— START Data to process —

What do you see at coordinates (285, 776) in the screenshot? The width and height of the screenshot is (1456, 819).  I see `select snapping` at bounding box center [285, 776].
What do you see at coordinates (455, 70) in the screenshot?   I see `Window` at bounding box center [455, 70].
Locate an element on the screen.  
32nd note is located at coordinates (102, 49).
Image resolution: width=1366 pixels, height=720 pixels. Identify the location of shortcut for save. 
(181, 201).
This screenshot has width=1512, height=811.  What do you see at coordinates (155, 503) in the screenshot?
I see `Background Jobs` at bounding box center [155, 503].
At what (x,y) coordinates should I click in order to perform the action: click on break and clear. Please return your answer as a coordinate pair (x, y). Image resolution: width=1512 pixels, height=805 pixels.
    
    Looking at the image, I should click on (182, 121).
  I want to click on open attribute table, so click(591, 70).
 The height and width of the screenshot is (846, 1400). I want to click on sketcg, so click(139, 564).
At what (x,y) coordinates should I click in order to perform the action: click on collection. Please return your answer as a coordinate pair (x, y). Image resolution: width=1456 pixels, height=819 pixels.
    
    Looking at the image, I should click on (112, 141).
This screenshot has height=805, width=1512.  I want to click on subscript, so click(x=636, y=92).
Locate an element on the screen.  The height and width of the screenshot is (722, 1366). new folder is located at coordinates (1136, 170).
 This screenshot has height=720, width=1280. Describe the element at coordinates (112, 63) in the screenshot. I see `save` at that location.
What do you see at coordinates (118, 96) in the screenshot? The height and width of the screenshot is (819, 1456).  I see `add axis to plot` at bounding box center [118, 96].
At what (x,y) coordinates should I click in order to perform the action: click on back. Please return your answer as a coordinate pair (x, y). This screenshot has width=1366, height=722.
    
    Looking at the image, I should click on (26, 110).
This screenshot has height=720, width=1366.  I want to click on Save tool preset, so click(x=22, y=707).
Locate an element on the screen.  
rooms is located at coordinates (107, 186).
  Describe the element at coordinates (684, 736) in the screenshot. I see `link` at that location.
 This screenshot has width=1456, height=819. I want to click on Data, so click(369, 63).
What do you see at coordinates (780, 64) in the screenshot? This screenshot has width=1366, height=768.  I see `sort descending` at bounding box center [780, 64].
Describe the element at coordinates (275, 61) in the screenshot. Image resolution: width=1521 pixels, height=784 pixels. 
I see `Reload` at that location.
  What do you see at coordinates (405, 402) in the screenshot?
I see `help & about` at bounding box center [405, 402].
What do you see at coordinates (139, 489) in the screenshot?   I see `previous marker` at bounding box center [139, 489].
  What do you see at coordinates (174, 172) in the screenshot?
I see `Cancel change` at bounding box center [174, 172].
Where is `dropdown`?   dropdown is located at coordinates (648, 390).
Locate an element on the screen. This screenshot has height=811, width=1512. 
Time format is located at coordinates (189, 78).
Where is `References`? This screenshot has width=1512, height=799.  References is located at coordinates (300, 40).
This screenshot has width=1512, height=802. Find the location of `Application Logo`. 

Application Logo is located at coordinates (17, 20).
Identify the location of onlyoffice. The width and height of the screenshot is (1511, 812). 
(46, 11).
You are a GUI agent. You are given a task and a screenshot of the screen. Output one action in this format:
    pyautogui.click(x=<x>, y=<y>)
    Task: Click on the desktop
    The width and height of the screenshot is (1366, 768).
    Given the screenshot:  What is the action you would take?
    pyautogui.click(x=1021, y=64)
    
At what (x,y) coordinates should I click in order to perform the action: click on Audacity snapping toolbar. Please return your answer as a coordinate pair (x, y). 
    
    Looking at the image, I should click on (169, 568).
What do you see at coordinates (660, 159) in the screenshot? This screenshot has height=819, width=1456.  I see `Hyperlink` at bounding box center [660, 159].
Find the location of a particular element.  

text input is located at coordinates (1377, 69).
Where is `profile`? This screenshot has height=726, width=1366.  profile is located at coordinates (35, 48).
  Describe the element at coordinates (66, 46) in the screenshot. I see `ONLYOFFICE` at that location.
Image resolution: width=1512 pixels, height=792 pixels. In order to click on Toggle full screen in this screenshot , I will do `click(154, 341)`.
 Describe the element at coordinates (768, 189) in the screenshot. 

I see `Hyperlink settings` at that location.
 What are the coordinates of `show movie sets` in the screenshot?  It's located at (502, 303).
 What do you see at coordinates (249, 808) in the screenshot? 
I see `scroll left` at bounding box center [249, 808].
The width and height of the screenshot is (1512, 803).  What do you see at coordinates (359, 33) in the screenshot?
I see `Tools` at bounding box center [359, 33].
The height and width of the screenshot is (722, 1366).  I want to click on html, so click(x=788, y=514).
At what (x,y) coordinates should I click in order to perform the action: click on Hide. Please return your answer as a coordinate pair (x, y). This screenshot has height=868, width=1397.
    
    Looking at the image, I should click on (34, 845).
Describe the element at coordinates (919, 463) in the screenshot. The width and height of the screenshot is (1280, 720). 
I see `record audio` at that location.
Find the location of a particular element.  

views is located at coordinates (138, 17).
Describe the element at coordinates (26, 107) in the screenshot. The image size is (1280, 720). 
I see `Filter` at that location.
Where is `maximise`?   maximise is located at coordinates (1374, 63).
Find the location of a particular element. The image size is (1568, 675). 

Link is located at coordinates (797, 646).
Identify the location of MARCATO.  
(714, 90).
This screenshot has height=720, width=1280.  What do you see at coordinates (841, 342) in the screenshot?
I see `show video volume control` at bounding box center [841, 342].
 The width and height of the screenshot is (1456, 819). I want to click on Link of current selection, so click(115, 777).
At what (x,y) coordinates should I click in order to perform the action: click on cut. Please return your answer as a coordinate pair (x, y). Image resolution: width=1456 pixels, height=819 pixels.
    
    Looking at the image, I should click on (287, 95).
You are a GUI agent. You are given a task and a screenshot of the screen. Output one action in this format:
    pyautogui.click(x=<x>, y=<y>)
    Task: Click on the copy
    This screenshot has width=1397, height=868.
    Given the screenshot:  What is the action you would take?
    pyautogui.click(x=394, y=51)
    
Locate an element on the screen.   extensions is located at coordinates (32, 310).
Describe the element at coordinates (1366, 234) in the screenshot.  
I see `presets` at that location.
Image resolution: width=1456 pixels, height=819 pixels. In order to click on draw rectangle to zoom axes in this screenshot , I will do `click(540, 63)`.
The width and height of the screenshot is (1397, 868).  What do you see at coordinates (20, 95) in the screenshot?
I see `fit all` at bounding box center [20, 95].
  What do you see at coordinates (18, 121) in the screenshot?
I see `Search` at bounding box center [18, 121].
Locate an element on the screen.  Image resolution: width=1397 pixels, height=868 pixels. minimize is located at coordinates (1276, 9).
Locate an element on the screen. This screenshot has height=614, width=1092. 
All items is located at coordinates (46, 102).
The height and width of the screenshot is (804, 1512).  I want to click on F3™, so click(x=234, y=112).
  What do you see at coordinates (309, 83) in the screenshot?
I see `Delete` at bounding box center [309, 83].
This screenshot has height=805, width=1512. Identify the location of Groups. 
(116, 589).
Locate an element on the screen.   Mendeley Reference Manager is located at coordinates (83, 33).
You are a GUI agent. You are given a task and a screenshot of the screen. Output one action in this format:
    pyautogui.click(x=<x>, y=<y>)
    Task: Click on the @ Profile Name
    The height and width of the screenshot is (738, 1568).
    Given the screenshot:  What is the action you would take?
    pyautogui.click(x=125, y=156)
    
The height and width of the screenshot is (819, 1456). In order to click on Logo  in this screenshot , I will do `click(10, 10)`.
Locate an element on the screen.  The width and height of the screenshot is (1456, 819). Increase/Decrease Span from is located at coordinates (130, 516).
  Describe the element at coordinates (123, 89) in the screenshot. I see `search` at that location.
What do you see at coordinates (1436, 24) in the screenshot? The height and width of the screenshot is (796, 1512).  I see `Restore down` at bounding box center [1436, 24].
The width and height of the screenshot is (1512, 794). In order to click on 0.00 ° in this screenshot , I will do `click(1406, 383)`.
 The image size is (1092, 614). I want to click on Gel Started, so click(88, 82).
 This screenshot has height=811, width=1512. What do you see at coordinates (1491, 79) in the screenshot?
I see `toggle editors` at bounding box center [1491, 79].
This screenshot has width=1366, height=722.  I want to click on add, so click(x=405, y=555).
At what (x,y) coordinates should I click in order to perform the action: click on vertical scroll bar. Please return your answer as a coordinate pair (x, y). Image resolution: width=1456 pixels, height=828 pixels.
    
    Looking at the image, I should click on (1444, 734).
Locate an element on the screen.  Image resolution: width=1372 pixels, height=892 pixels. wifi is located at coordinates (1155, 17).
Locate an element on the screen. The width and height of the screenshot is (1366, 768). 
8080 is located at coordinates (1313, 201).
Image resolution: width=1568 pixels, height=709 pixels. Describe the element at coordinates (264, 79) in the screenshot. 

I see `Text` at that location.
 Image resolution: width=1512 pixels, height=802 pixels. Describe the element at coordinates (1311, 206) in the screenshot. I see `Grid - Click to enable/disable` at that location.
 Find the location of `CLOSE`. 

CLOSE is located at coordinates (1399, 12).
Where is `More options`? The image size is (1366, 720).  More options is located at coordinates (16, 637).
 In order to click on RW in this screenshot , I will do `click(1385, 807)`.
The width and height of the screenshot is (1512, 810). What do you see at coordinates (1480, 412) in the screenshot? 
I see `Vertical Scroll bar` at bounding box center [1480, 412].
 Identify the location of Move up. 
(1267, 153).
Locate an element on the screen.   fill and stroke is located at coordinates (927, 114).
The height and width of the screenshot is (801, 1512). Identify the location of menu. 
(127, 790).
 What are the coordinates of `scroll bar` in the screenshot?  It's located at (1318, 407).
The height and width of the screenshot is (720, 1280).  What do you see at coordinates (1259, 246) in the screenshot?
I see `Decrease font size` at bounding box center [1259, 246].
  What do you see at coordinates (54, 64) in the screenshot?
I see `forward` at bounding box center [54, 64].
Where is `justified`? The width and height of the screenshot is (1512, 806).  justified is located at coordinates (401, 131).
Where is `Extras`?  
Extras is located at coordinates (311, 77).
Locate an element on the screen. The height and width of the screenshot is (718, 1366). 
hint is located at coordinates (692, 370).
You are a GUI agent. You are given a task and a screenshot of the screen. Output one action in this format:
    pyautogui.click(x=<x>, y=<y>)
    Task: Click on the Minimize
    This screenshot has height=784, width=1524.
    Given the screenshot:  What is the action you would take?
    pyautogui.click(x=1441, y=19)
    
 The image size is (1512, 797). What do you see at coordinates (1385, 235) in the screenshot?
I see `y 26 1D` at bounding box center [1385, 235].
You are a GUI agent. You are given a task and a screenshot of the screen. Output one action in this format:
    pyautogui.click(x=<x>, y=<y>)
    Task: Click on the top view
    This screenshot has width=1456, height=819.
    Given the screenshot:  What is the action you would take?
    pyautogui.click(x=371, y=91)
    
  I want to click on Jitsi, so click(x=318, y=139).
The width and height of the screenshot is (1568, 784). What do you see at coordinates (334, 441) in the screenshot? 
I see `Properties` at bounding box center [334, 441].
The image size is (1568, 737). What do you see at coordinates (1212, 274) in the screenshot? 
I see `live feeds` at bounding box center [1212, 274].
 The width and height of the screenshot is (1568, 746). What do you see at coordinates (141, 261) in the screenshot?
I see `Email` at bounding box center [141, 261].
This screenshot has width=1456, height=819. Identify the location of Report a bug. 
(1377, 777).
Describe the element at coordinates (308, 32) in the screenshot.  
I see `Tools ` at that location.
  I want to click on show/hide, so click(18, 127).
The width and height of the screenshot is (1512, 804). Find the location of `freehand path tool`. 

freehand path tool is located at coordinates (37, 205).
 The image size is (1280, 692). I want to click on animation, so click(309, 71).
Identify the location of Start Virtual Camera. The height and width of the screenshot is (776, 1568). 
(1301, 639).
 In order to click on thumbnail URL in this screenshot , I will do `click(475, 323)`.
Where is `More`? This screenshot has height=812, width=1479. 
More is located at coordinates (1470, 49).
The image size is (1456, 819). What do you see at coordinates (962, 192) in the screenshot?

— END Data to process —

### Given problem
Render the lines above, from the first one through the line that contains "center [155, 503].", inclusive, as a JSON list of strings with one string per line and blank lines left out.

### Reply to the task
[
  "What do you see at coordinates (285, 776) in the screenshot? The width and height of the screenshot is (1456, 819).  I see `select snapping` at bounding box center [285, 776].",
  "What do you see at coordinates (455, 70) in the screenshot?   I see `Window` at bounding box center [455, 70].",
  "Locate an element on the screen.  ",
  "32nd note is located at coordinates (102, 49).",
  "Image resolution: width=1366 pixels, height=720 pixels. Identify the location of shortcut for save. ",
  "(181, 201).",
  "This screenshot has width=1512, height=811.  What do you see at coordinates (155, 503) in the screenshot?",
  "I see `Background Jobs` at bounding box center [155, 503]."
]